Revenu à un état de conscient, Luiz Gasparetto s'est montré incapable de peindre quoi que ce soit, à plus forte raison d'imiter plus de vingt styles différents. Son seul souci aura été de se concentrer sous l'intense lumière des projecteurs de la télévision, lui qui était habitué à n'entrer en transe que dans une semi-obscurité propice à l'inspiration. Ce brésilien a fait des déclarations qui se rapprochent nettement de celles de Matthew Manning ( un autre médium ). Lui qui affirme pouvoir parler avec les artistes qui l'inspirent, ou même les voir, a trouvé Pablo Picasso très violent. Il a expliqué par la suite : « Si quelqu'un murmure à côté de moi, il est capable de jeter le dessin qu'il est en train de me transmettre. » Gasparetto a fait de ces séances de peinture psychique une sorte d'industrie : après chaque démonstration, les tableaux sont vendus aux enchères et le produit des ventes est remis, conformément à la règle des spirites brésiliens, à des oeuvres charitables.
*** Fernand Desmoulin ( 1823-1902 ) ***
Il connut en son temps une certaine notoriété comme peintre et comme graveur. Il se prenait parfois, avec une espèce de fureur qu'on observait n'a guère chez les tenants de la peinture gestuelle, à peindre ou à dessiner à l'encontre des règles les plus élémentaires de l'art. A vrai dire, il ne savait plus ce qu'il faisait. Et ce qu'il a raconté à ce propos vaut toutes les paraphrases et tous les commentaires. « Un soir, écrit-il, ma main armée d'un fusain se mit à tracer des ovales enchevêtrés les uns dans les autres, des paraphes, des griffonnages sans nom, confus et inextricables. Lorsque ma main s'arrêta au bout de vingt minutes, la feuille de papier était totalement noircie et rien ne pouvait y être distingué.

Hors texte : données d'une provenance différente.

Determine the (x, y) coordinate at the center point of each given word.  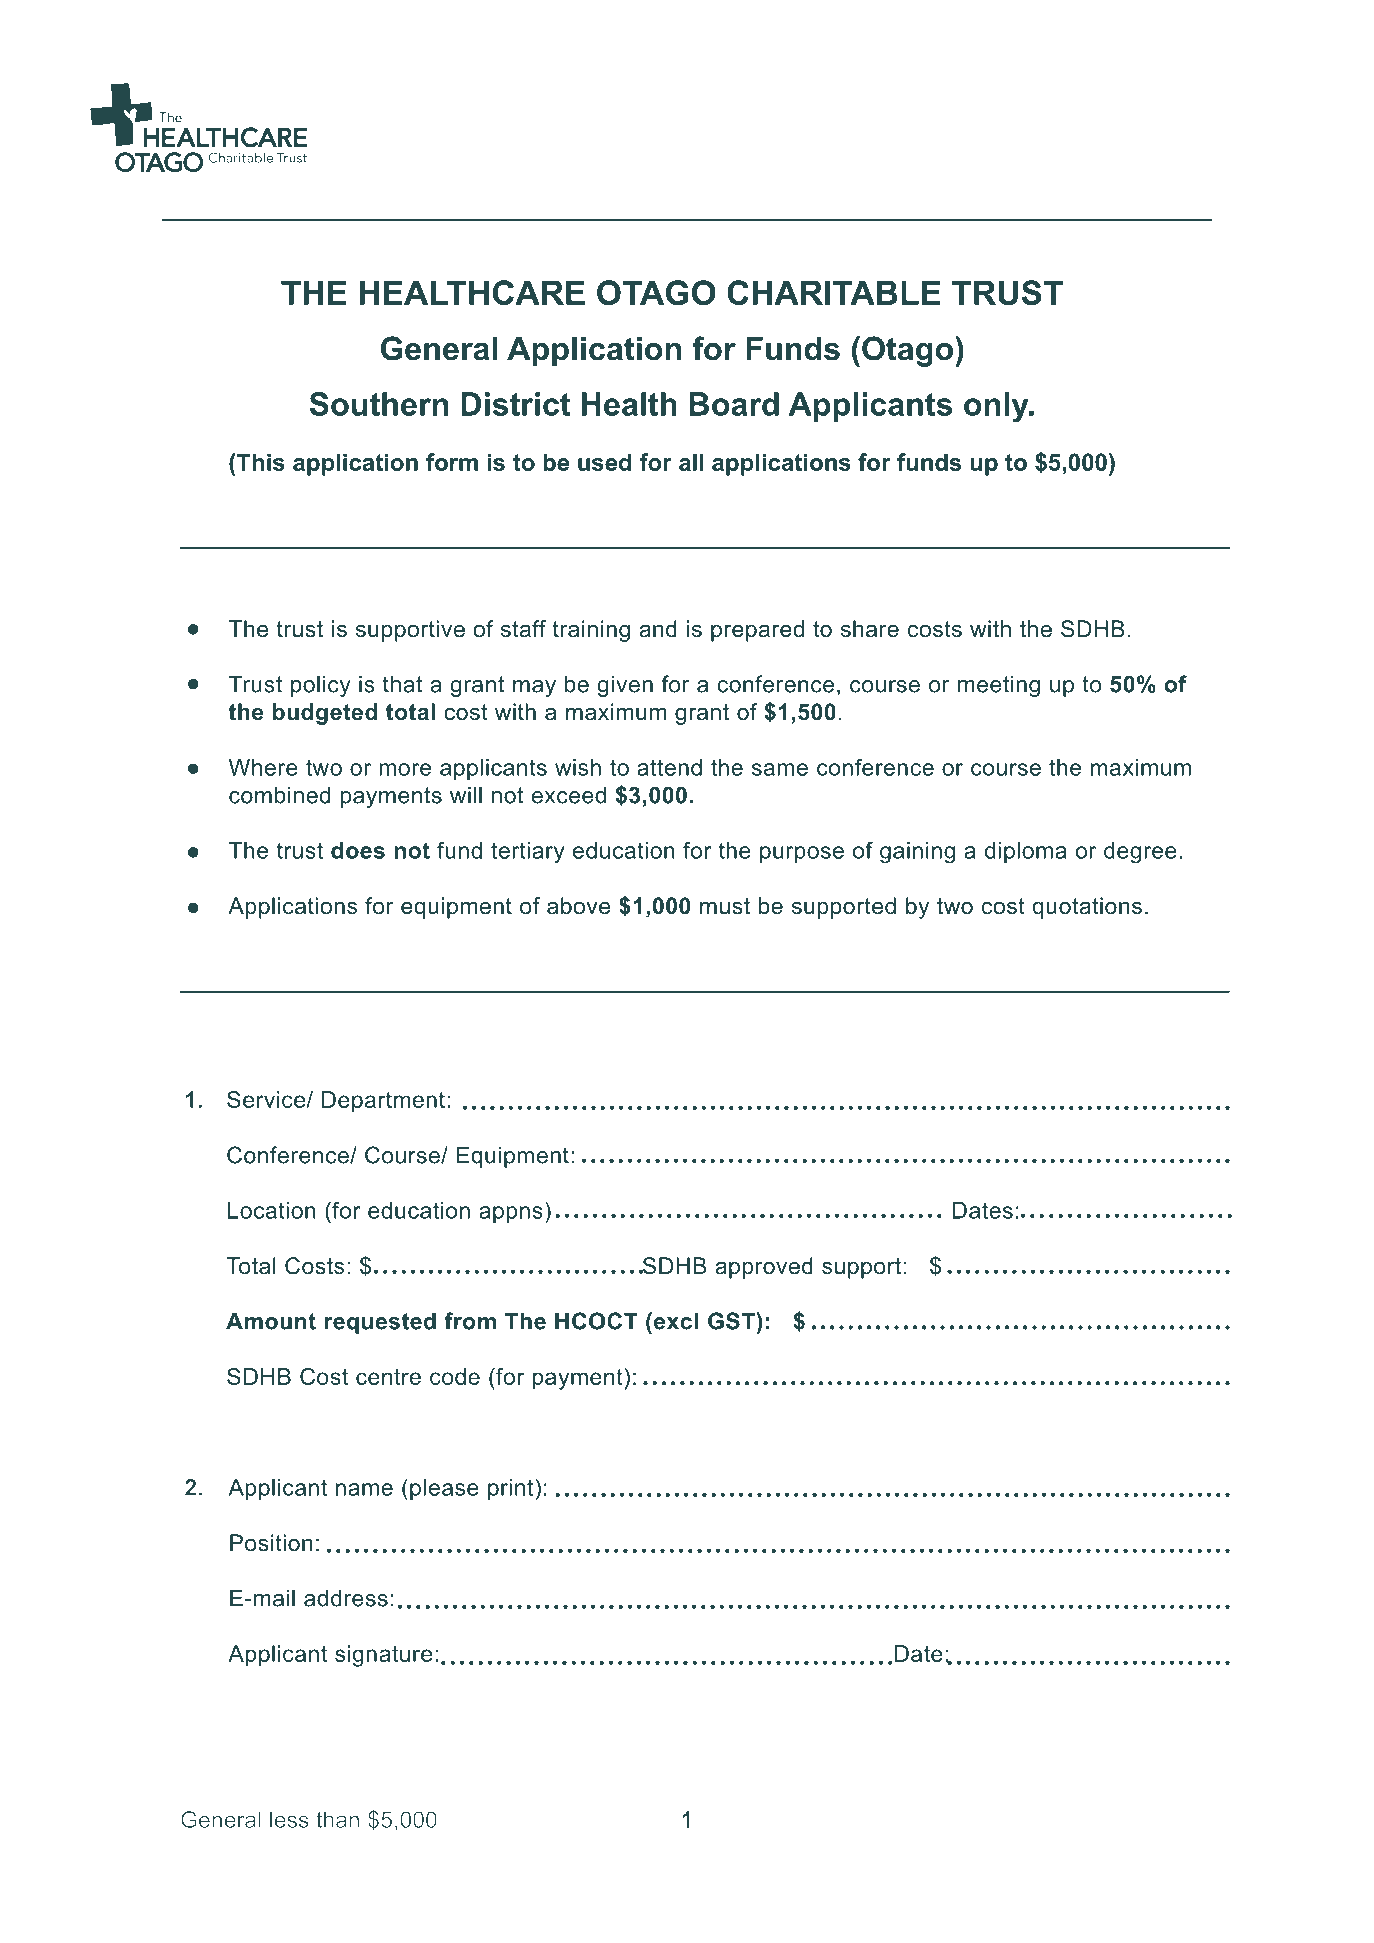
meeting (999, 686)
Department (383, 1102)
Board (734, 404)
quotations (1087, 908)
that (402, 684)
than (337, 1819)
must (725, 906)
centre (388, 1377)
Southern (378, 404)
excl (676, 1321)
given (625, 686)
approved (764, 1268)
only (997, 407)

Mais, en la retournant, je constatai que ce gribouillage que je croyais informe représentait un visage de femme que j'avais tracé à l'envers sans me rendre compte du travail accompli. Et, dans un coin, en guise de signature, on pouvait lire : Je suis l'instituteur. »
Il n'est pas indifférent que ce soit à l'envers que l'inconscient farceur d'un artiste par ailleurs trop attaché aux normes picturales de son époque arrive à se manifester en déjouant, comme dans le rêve, le lapsus ou l'acte manqué, les mécanismes de défense et la censure d'un surmoi rigoureux Mais cette remarque, de nature psychanalytique, laisse de grands pans d'ombre sur l'interprétation qu'il resterait à faire de l'énigmatique inscription et sur la signification de l'ensemble Quelle sorte de désir ou de menace le tout présentait pour la personnalité profonde du peintre ? Comme nous ne connaissons pas suffisamment bien l'homme et l'oeuvre, nous ne nous risquerons pas sur ce terrain trop peu sûr.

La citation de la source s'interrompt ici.